Recycle the mail, don’t read it, don’t read anything
except what destroys
the insulation between yourself and your experience
or what pulls down or what strikes at or what shatters
this ruse you call necessity.

I particularly love the final line about shattering “this ruse you call necessity.”

I’m trying to experience more freedom around that, particularly when it comes to doomed tasks like settling psychological accounts or “finally setting the record straight.”

One exercise that can help with this is writing the letter you want to receive from someone else, the one that contains the sincere apology you crave or the taking of some tiny share of responsibility for a messy past.

I’ve done that once before and it was actually surprisingly and deeply satisfying.

I contemplated writing another one recently, only to find myself horrified and amused by something the FBI’s chief profiler of serial killerssaid to Anderson Cooper on CNN.

Apparently, without fail, every perpetrator she’d ever interviewed always had “a favorite victim.”

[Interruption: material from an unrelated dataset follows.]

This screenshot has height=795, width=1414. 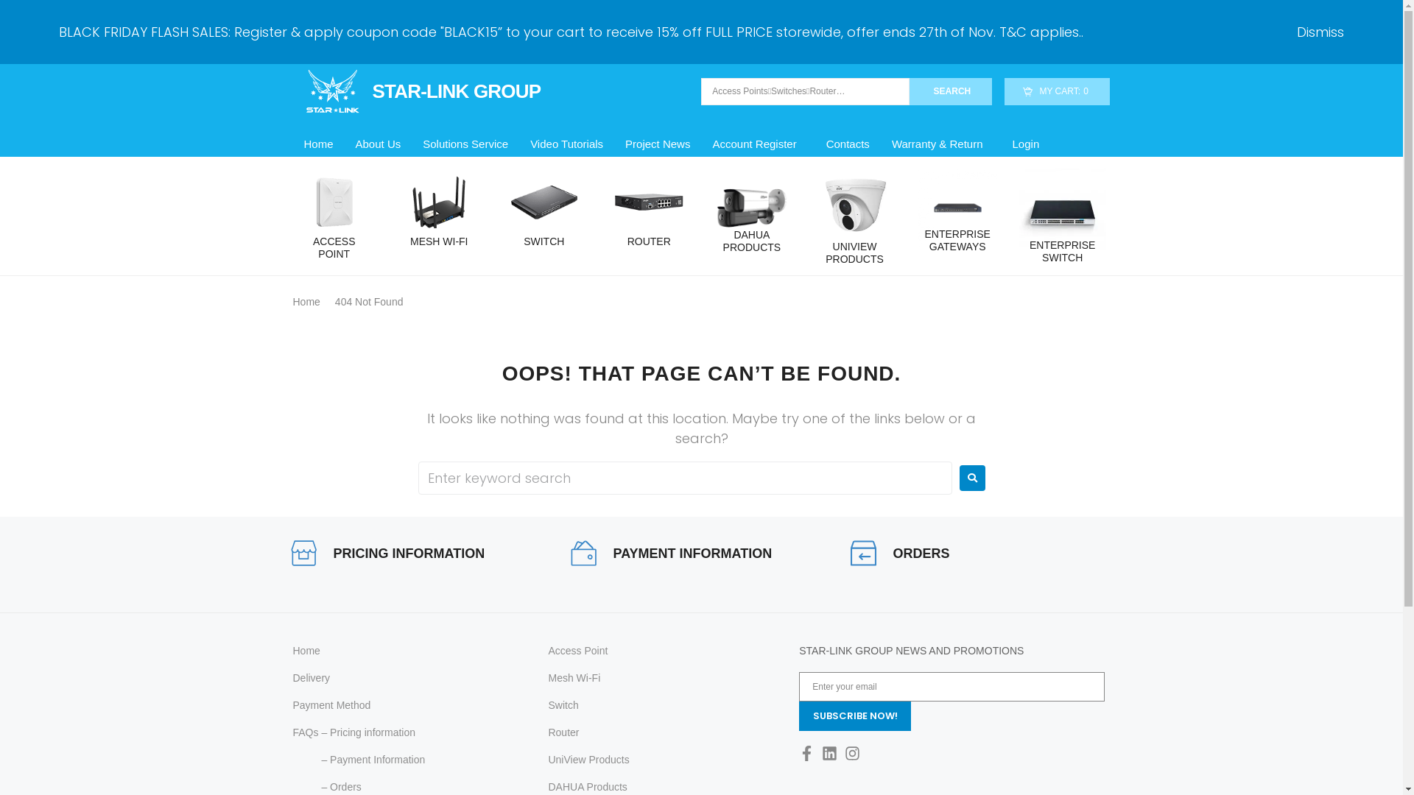 I want to click on 'MY CART:, so click(x=1003, y=91).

Perhaps if I do write another such letter to myself, that would be the perfect way to address it––“Dear Favorite Victim”––both affectionately and ironically self-aware, simultaneously exposing and releasing one’s own self-entanglement in ancient drama.

In a way, it’s calling your own bluff.

Of course, the next time I see him, I will be delighted to admire Jesse’s dinosaur’s pendant and/or Spiderman costume once again.

It’s extraordinarily easy to allow a six year-old their fantasies.

(Plus it would be wildly unnecessary and insanely cruel to do otherwise.)

At the same time, I’d like to become much better at granting those with a few more decades of experience the same grace regarding their delusions and inaccurate accountings.

Why not let them carve their fantasies into the marble walls of Facebook?

If they want to believe plastic still fresh from the factory is actually pre-historic, so be it.

It’s essential to allow others their misconceptions and their follies.

In a way, the past is a fossil of a different kind, and unlike my dinosaur research website, I cannot vouch for its absolute authenticity.

That’s why my favorite Polish proverb has always been “Nie mój cyrk, nie moje małpy.”

(If your slavic languages are rusty it translates to “Not my circus, not my monkeys.”)

For me, fully embracing that would be a giant step towards Absolute Freedom indeed.